When President Clinton went (almost) vegan some years ago, my reaction to the news wasn’t quite as enthusiastic as it might have been. Seeing high-profile people (or anyone for that matter) go vegan for health reasons makes me nervous. First, President Clinton referred to his diet as “strict,” which is not an especially enticing word when it comes to food choices. He also suggested that it was an “experiment,” noting that 82 percent of those who go on low-fat almost-vegan diets see their heart disease reverse. The implication was that, if he turns out to be among the 18 percent who aren’t so lucky, the experiment will be over.
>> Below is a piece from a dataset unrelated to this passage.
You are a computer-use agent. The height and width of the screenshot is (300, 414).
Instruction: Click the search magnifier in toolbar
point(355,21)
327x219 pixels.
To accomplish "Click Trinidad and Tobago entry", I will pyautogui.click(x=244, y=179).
That is, his diet is a treatment, not a commitment to an animal-free lifestyle.
For the record, I expected that President Clinton would see benefits because he lost so much weight, and this alone has a powerful effect on heart disease risk. But despite that, I think the health argument fails veganism and animals for several reasons.
People who adopt vegan diets for health reasons never seem to be satisfied with just being vegan. They’re inclined to pile on more restrictions like no added oils or no cooked foods, or only whole plant foods, or even no nuts and seeds. If any of those restrictions had actual benefits, it would be one thing of course. But they don’t, and they can actually work against good health for vegans.
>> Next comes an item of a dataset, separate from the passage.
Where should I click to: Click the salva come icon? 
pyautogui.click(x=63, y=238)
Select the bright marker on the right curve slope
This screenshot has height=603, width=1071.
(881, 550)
I’d love to know where the evidence is that vegans who eat only whole foods are healthier than those who consume some fortified orange juice, calcium-set tofu, olive oil and a little Coconut Bliss now and then. I’ve certainly never seen any. I think people who adopt more restrictive forms of veganism are more likely to run into health problems, not less. For example, the World Health Organization (WHO) advises women to eat a diet that provides at least 15 percent fat—yet some vegan women strive for 10 percent fat or less by shunning all added fats and limiting other high-fat foods.
Researchers with the WHO are also taking a new look at protein needs—and some believe that these needs may be higher than previously believed. That’s not a big deal for the average omnivore, and probably not for the average vegan, either. But for those vegans who eat a raw foods diet or a super-low-fat diet that minimizes higher-protein foods, it could be.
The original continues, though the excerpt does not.